By Gary Hartley

Smart soil bacteria offer eco-friendly method to control crop diseases

Scientists in the UK have developed an innovative method of controlling crop diseases using native, beneficial soil bacteria.

Researchers hope the innovation will help farmers cut the financial costs of treating diseases, as well as reduce the environmental impact of chemical treatments currently used in agriculture.

Using soil from a commercial potato field, scientists at the John Innes Centre isolated and tested hundreds of strains of Pseudomonas — a bacteria that have been widely studied as biological control agents due to their secretion of natural products that promote plant growth and suppress pathogens. From there, they sequenced the genomes of 69 of the strains.

By comparing the genomes of strains shown to suppress pathogen activity with those that didn’t, the team identified a key mechanism that protected the potato plants from disease-causing bacteria.

Then using a combination of chemistry, genetics and plant infection experiments, they showed that the production of small molecules called cyclic lipopeptides is important to the control of potato scab, a bacterial disease that causes major losses to potato harvests.

These small molecules have an antibacterial effect on the pathogenic bacteria that cause potato scab, and they help the protective Pseudomonas move around and colonise the plant roots.

The experiments also showed that irrigation causes substantial changes to the genetically diverse Pseudomonas population in the soil.

Wide application potential

Researcher Dr Alba Pacheco-Moreno said by identifying mechanisms of potato pathogens suppression, the research team hoped their study would accelerate the development of biological control agents to reduce the application of chemical crop treatments.

“The approach we describe should be applicable to a wide range of plant diseases because it is based on understanding the mechanisms of action that are important for biological control agents,” she added.

The study, which appeared in the journal eLife, proposes a method by which researchers can screen the microbiome of virtually any crop site, and take into account varying soil, agronomic and environmental conditions.
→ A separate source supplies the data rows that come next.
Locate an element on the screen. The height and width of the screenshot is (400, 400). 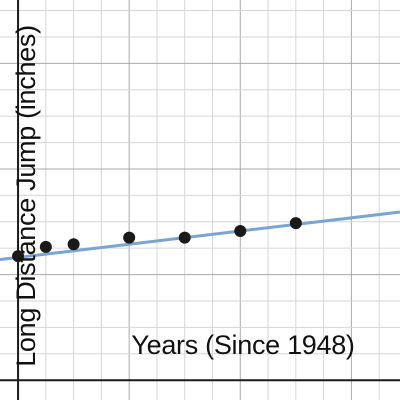
data-points is located at coordinates (157, 240).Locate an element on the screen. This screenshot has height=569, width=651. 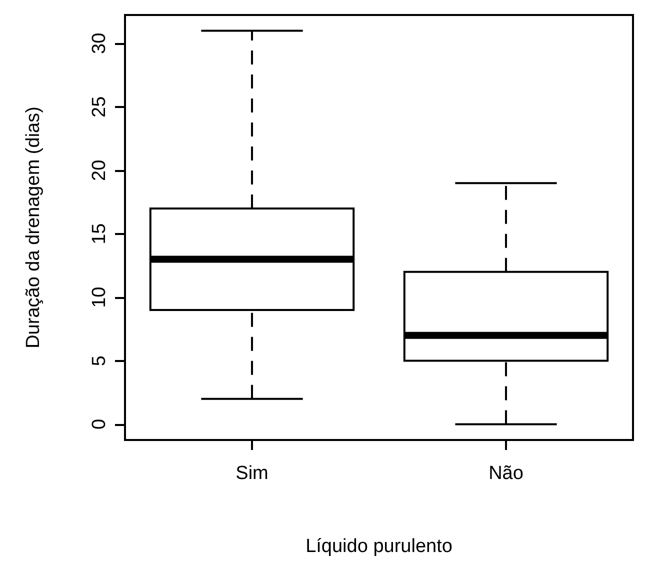
x-axis-title: Líquido purulento is located at coordinates (379, 546). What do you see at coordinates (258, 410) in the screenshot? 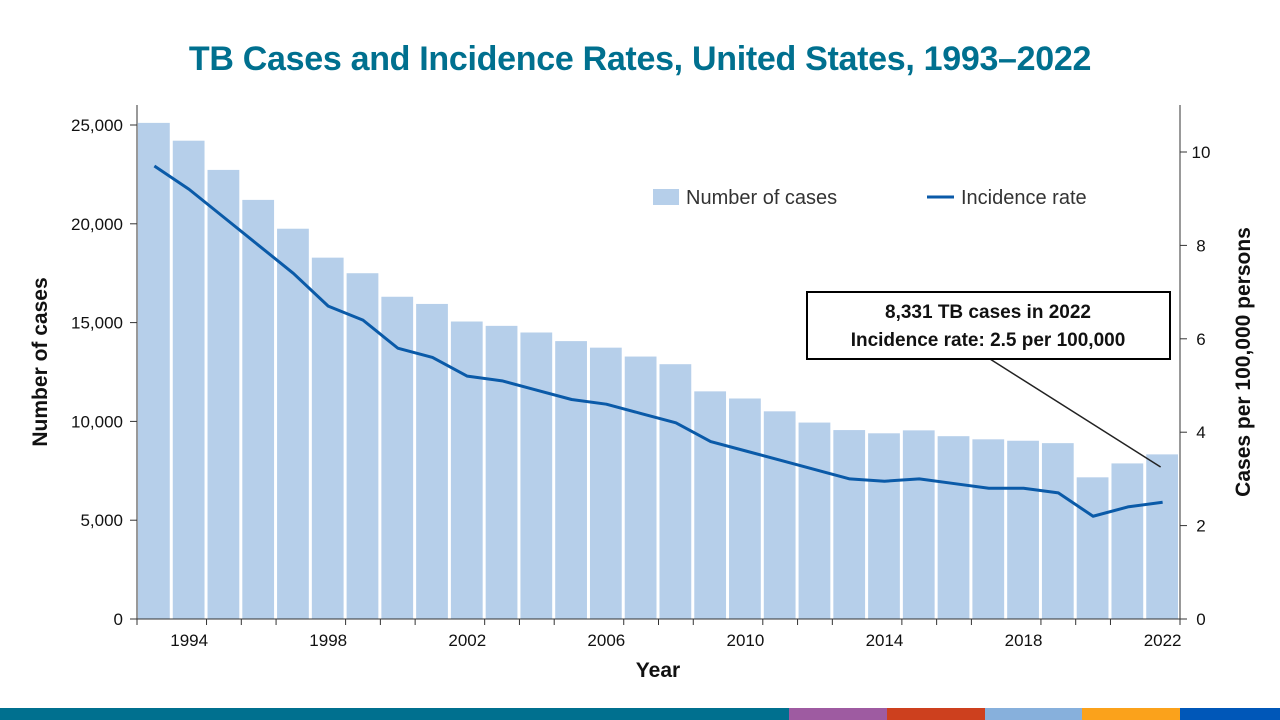
I see `bar-1996` at bounding box center [258, 410].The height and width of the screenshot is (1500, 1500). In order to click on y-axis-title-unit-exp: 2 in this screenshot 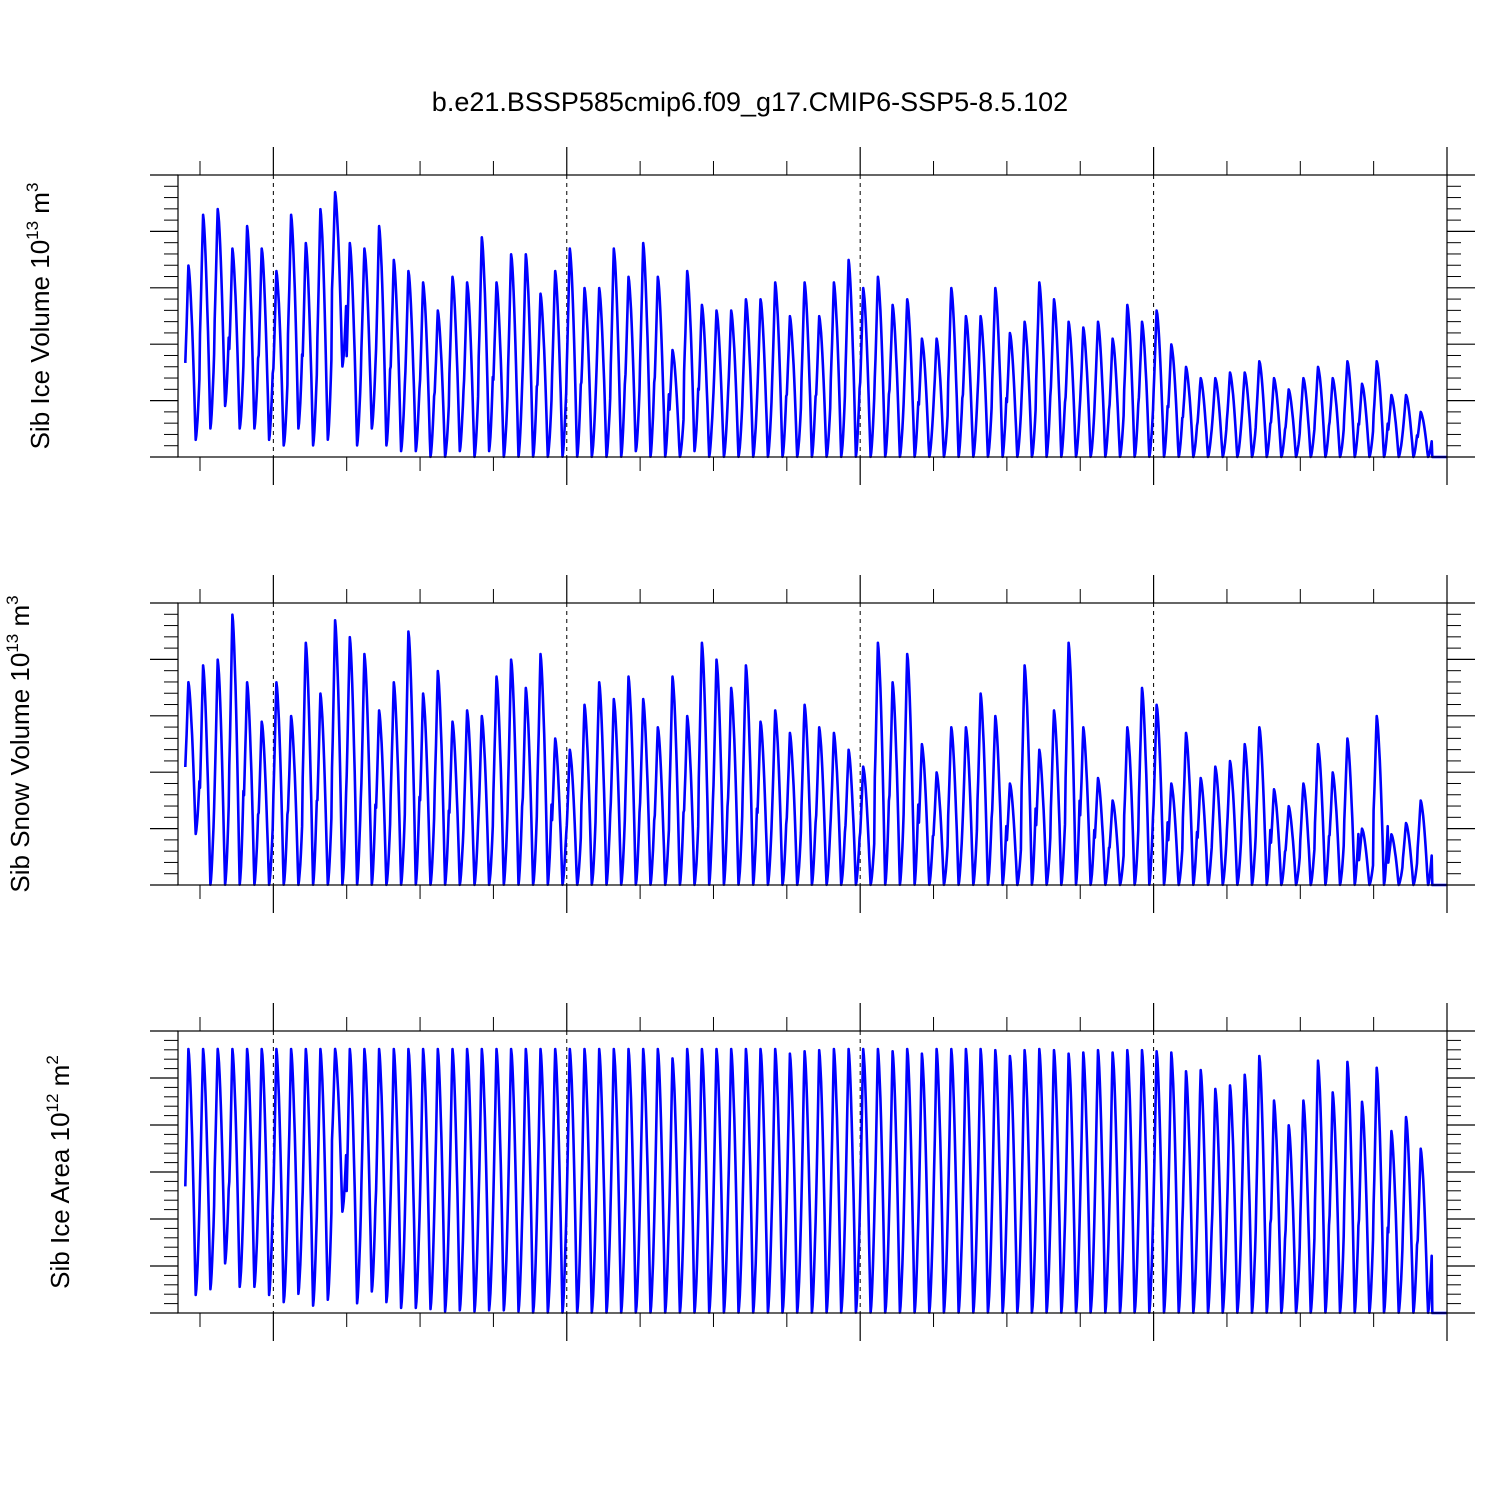, I will do `click(52, 1060)`.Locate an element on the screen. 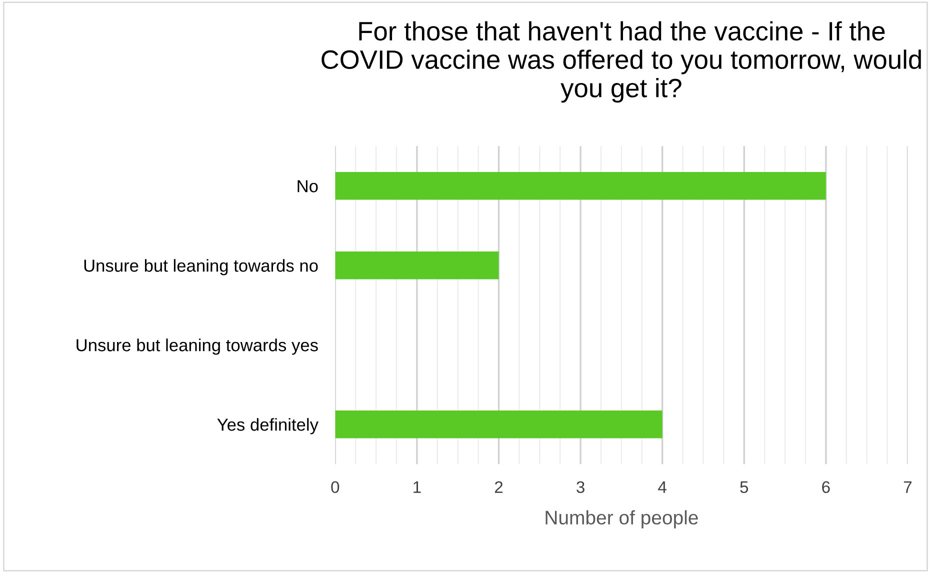  x-tick-label: 1 is located at coordinates (418, 487).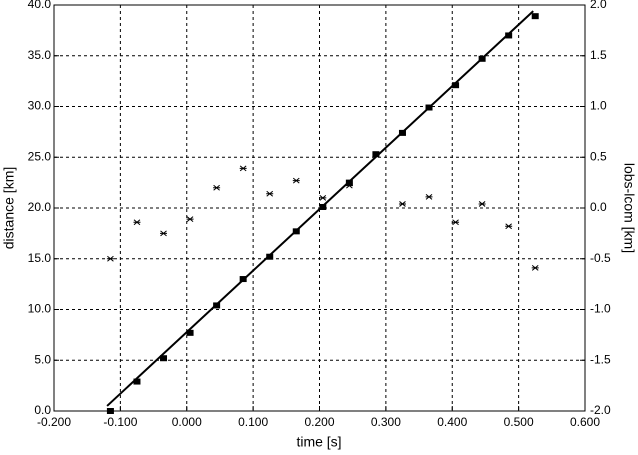 Image resolution: width=638 pixels, height=455 pixels. I want to click on y2-tick-label: 0.5, so click(598, 156).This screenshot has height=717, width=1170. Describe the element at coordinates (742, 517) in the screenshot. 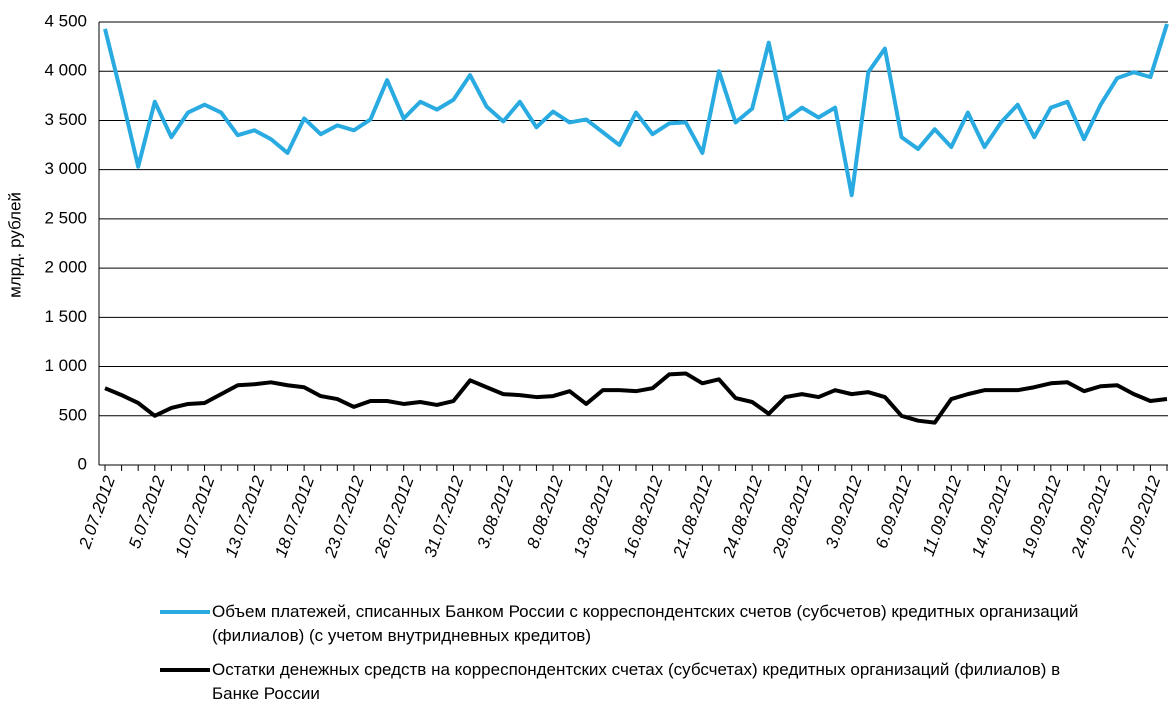

I see `x-tick-label: 24.08.2012` at that location.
By exploiting advances in high-speed genetic sequencing, the method can screen the soil microbiome for therapeutic bacteria and work out which molecules are being produced to suppress pathogenic bacteria.

They can also show how these beneficial bugs are affected by agronomic factors such as soil type and irrigation.

Boosting the microbiome

The next step for the approach is to put the beneficial bugs back into the same field in greater numbers, or in cocktails of mixed strains as a soil microbiome boosting treatment.

“The massive advantage of this approach is that we are using bacterial strains that are taken from the environment and put back in the same specific biological context in larger numbers, so there is no ecological damage,” added Dr Jacob Malone, Group Leader at the John Innes centre and co-corresponding author of the study.

Potential methods to apply the microbiome boosters include applying the bacterial cocktails as seed coatings, as a spray or via drip irrigation.